Of course, now my schedule is even more crammed than usual! (Did I mention I'm training for the London Marathon at the same time? Well at least running is a stress release...)
So it happened that over the past two months I've been spending a fair bit of time thinking about how to squeeze the topics of particle physics and food together. Thankfully I've had some expert help with this mammoth task from the main show presenter and food writer Stefan Gates (@stefangates), and his assistant Chris Clarke (@CrcClarke).
The show is called Gastronaut Extreme, but you'll have to wait for my next update about the Big Bang itself to see how we combined the two topics (I'm not giving all our tricks away!).
Tonight I head to Birmingham to the NEC to start bumping in. I haven't used the term 'bump in' since I did amateur musical theatre many years ago in Australia! It's very exciting to be part of such a big show and it has been a fantastic learning experience for me so far.
In no particular order, here are some of the things I've learned along the way:
- No matter how long you've been doing science presenting and demonstrations, there are always new ideas out there and new ways of presenting them.
- Scaling demonstrations up to very large (1000+) audiences is a challenge in itself and many demonstrations simply can't scale up to this size, even if they are nice demos for a 50-100 person audience. Also, the number of pages of your risk assessment will scale up too!
- Having a good network of fellow science communicators who really know their stuff is invaluable. I couldn't have pulled all my new demos together for this show in such a short time without their advice, supplier lists, safety advice, staging advice etc.
- It seems that having experience presenting demonstrations to large audiences isn't a particularly common skill among scientists. I think I'm slowly starting to appreciate that I may have a fairly unique skill set for a research scientist... and that I should continue to develop that skill set and see where it leads me.
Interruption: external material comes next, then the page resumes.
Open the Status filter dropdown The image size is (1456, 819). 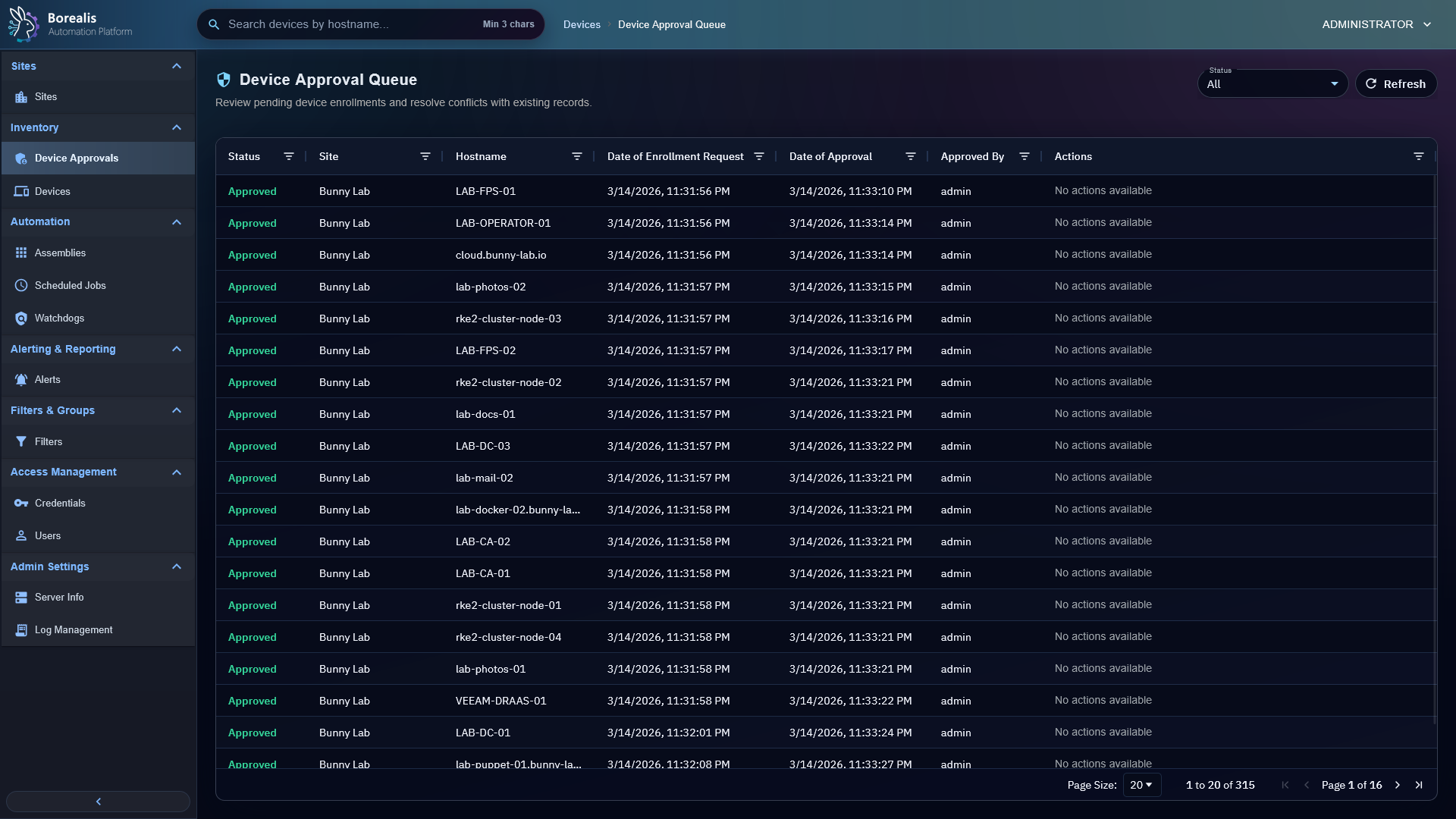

- BUT my main job is being a scientist so I shouldn't expect to be able to spend the same time or have the same level of training or experience as someone who does this stuff professionally. I still feel like an amateur at this sometimes despite having a decade of experience. I have to accept that I can only do as much as I can fit in my schedule. As it happens that's a pretty full schedule already.
- There are some awesome, clever, lovely, friendly, kind people who work in science communication. I really enjoy working with them and I consider it a real privilege whenever a chance like this comes my way. It helps balance out the days when I'm bashing my head against the wall trying to compile code or get my head around a badly defined equation.
- Doing science communication and outreach constantly reminds me that science is an awe inspiring, world-changing, exciting, dynamic and amazing field to work in. It makes me happy to be a scientist.